In deze zaak heeft de Rechtbank Amsterdam op 18 februari 2025 uitspraak gedaan in het kader van een Europees aanhoudingsbevel (EAB) dat is uitgevaardigd door het Provincial Court of Navarra in Spanje. De opgeëiste persoon, geboren in 1977 en met zowel de Nederlandse als Turkse nationaliteit, werd gevraagd voor de tenuitvoerlegging van een gevangenisstraf van twee jaar en een vervangende hechtenis van drie maanden. De rechtbank heeft de behandeling van de zaak op 4 februari 2025 gehouden, waarbij de officier van justitie, mr. M. Al Mansouri, aanwezig was en de opgeëiste persoon werd bijgestaan door zijn raadsvrouw, mr. J. Verstegen.
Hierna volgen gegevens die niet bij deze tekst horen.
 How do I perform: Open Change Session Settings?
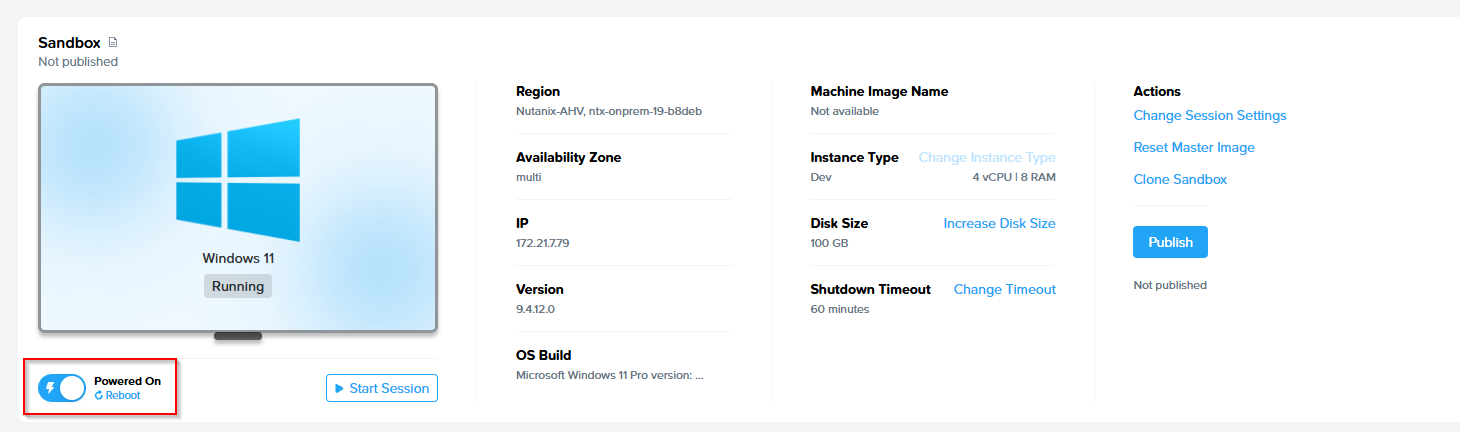pyautogui.click(x=1209, y=116)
De rechtbank heeft vastgesteld dat de opgeëiste persoon zich beroept op de weigeringsgrond van artikel 6a OLW, die stelt dat de overlevering van een Nederlander kan worden geweigerd indien de tenuitvoerlegging van de opgelegde straf kan worden overgenomen. De rechtbank heeft geoordeeld dat de feiten waarvoor de overlevering wordt verzocht, ook naar Nederlands recht strafbaar zijn en dat de opgelegde vrijheidsstraf niet het toepasselijke Nederlandse strafmaximum overstijgt. Bovendien heeft de rechtbank vastgesteld dat de opgeëiste persoon voldoende economische en sociale banden met Nederland heeft, wat bijdraagt aan zijn maatschappelijke re-integratie.
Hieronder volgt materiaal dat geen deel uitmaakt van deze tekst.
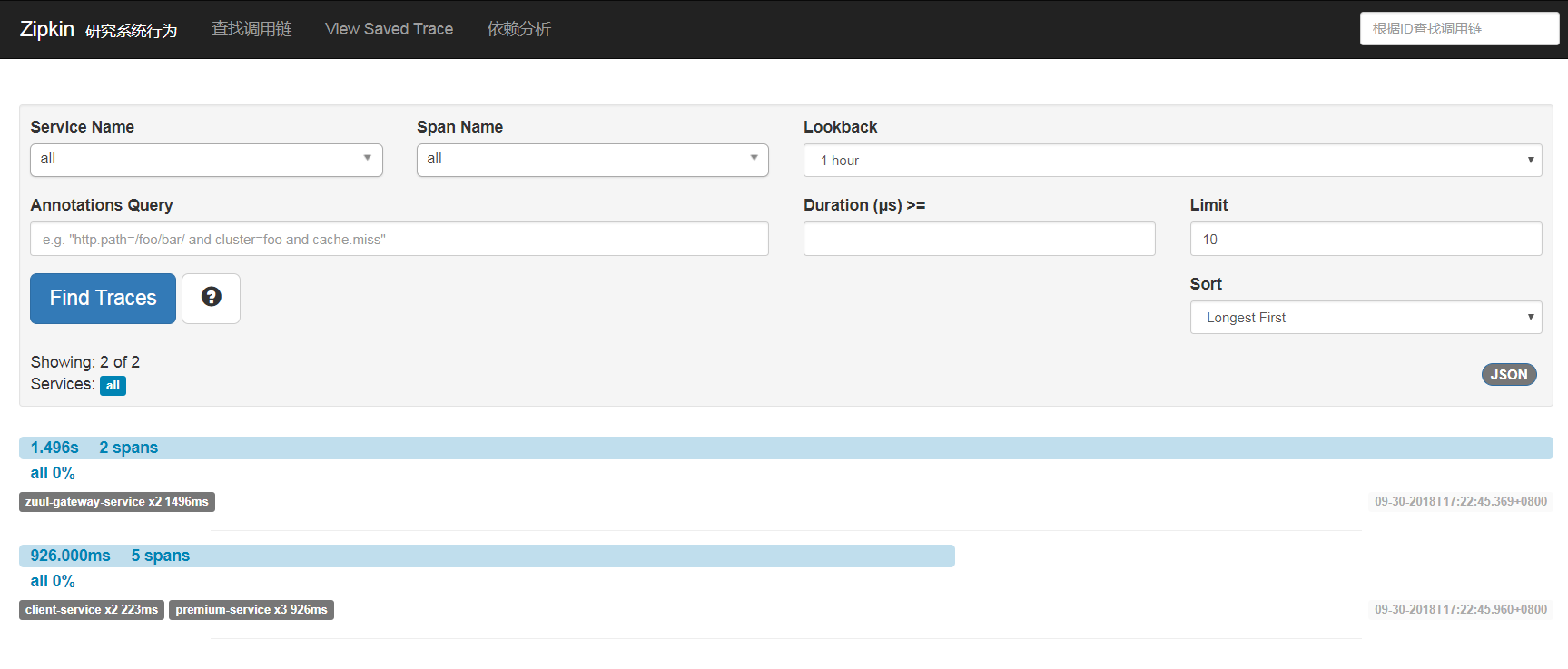Open the Span Name dropdown
1568x669 pixels.
tap(592, 160)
Uiteindelijk heeft de rechtbank besloten de overlevering te weigeren en gelijktijdig de tenuitvoerlegging van de vrijheidsstraf in Nederland te bevelen. De rechtbank heeft ook de gevangenhouding van de opgeëiste persoon bevolen tot aan de tenuitvoerlegging van de vrijheidsstraf, waarbij een verzoek tot schorsing van de gevangenhouding door de raadsvrouw werd afgewezen. De uitspraak is openbaar gedaan en er staat geen gewoon rechtsmiddel open tegen deze beslissing.